Pierre Paul RUBENS, Le Miracle de saint Just
(Siegen, 1577 – Anvers, 1640)
Le Miracle de Saint Just
Vers 1629-1630
Huile sur toile
Hauteur 191 cm. Largeur 134 cm.
Historique : Don de Napoléon III à la Ville, 1853.
Balthazar I Moretus (1574-1641), propriétaire de la célèbre maison d’impression Officina Plantiniana, commanda ce tableau à son ami et confident Rubens vers 1629 pour les Annonciades d’Anvers, détentrices du crâne miraculeux de saint Just de Beauvais. Il était le syndic et le mécène de ce couvent dont la première pierre avait été posée par les archiducs Albert et Isabelle, et où sa cousine germaine Marguerite était la supérieure. Rubens collaborait avec l’imprimeur pour l’illustration de livres depuis 1609, donnant notamment plus de quarante frontispices, et avait peint pour la chapelle familiale la Résurrection (Anvers, cathédrale) en 1611-1612. De passage à Anvers en mai 1629, Rubens réalisa une esquisse (Budapest) avant de commencer l’œuvre. Il demanda à son atelier de la terminer car il retournait en mission diplomatique en Angleterre le 1er juin.

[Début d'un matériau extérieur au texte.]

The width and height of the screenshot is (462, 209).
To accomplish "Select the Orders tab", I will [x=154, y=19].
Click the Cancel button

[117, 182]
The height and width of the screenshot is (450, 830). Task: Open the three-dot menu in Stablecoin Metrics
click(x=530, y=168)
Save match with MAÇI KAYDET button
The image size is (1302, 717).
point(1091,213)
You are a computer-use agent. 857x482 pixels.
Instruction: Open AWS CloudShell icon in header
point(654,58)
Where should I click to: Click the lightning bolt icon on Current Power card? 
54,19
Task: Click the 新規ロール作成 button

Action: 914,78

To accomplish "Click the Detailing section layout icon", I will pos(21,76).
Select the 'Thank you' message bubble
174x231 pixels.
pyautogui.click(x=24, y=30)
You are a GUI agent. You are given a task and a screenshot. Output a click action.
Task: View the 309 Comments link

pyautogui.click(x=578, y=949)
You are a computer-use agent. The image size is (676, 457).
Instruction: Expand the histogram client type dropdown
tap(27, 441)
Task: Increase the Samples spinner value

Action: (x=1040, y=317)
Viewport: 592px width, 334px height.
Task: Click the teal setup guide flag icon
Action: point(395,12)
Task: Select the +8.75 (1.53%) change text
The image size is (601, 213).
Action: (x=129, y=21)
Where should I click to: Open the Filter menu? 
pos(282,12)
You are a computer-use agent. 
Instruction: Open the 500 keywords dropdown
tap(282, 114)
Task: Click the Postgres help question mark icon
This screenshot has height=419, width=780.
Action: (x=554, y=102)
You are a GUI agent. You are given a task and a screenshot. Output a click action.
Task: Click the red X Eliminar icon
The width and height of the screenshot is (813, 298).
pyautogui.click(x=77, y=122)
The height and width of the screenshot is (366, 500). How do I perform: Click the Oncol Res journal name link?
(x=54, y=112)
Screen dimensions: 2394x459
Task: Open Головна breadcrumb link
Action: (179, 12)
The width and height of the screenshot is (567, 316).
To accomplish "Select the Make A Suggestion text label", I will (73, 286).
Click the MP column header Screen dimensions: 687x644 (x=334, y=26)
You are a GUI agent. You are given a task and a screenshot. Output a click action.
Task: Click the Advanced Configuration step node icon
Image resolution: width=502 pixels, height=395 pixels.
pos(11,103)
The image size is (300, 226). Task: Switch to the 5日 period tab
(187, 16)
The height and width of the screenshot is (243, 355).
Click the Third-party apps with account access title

A la suppression des ordres par Joseph II d’Autriche en 1785, l’œuvre fut vendue à Bruxelles et arriva à Paris où Delacroix la vit et la copia chez un marchand en 1847. Six ans plus tard, Napoléon III l’acheta et l’offrit à la Ville de Bordeaux en échange d’un portrait de Rosalba Carriera.
Durant les persécutions de Dioclétien en IIIe siècle, Just, âgé de neuf ans, accompagna son père d’Auxerre à Amiens pour payer la rançon de son oncle emprisonné. Sur le chemin, l’enfant donna sa tunique à un pauvre et ne garda qu’une simple chemise. Après la libération de l’oncle, les trois hommes repartaient vers Auxerre lorsque, près de Beauvais, le proconsul Rictiovarus les fit poursuivre par quatre cavaliers. Just demanda alors à ses aînés de se cacher dans une grotte afin de rencontrer les soldats. Ne pouvant savoir où se trouvaient les deux chrétiens, l’un des poursuivants descendit de cheval et décapita le jeune garçon. Le corps de ce dernier se releva et s’immobilisa après avoir pris la tête entre ses mains (céphalophorie statique). Devant ses deux parents sortis de leur cachette, Just leur demanda de brûler son corps dans la grotte et d’apporter sa tête à sa mère.
Dans une composition simple, la scène au premier plan et la perspective fuyant sur la droite, Rubens réussit à contourner les difficultés de la représentation - un jeune garçon décapité, son corps mort mais sa tête encore animée et les yeux étincelants de vie – bien qu’il eût peint la tête tranchée de Méduse en 1617 (Vienne) et celle de Cyrus en 1618 (Boston) et en 1620-1625 (Paris). Il reprit l’attitude penchée du Sénèque (1612-1613, Munich) pour l’enfant et il conféra aussi un expressionnisme - peu habituel dans son œuvre avec la stupeur des deux chrétiens - que remarquèrent Reynolds en 1781 : « De ce sujet ingrat, Rubens a fait un excellent tableau, d’un dessin correct et colorié d’une manière plus pure que cela ne lui étoit ordinaire. La surprise de ces deux hommes est admirablement exprimée ; et l’union entre elles et le fonds est de la plus grande perfection » ; et surtout Delacroix : « 8 février (1847), lundi. Excellente journée. J’ai débuté par aller voir rue Taranne le tableau de saint Just de Rubens. Admirable peinture. Les deux figures des assistants, de son gros dessin, mais d’une franchise de clair-obscur et de couleur qui n’appartient qu’à l’homme qui ne cherche pas et qui a mis sous ses pieds les folles recherches et les exigences plus sottes encore ».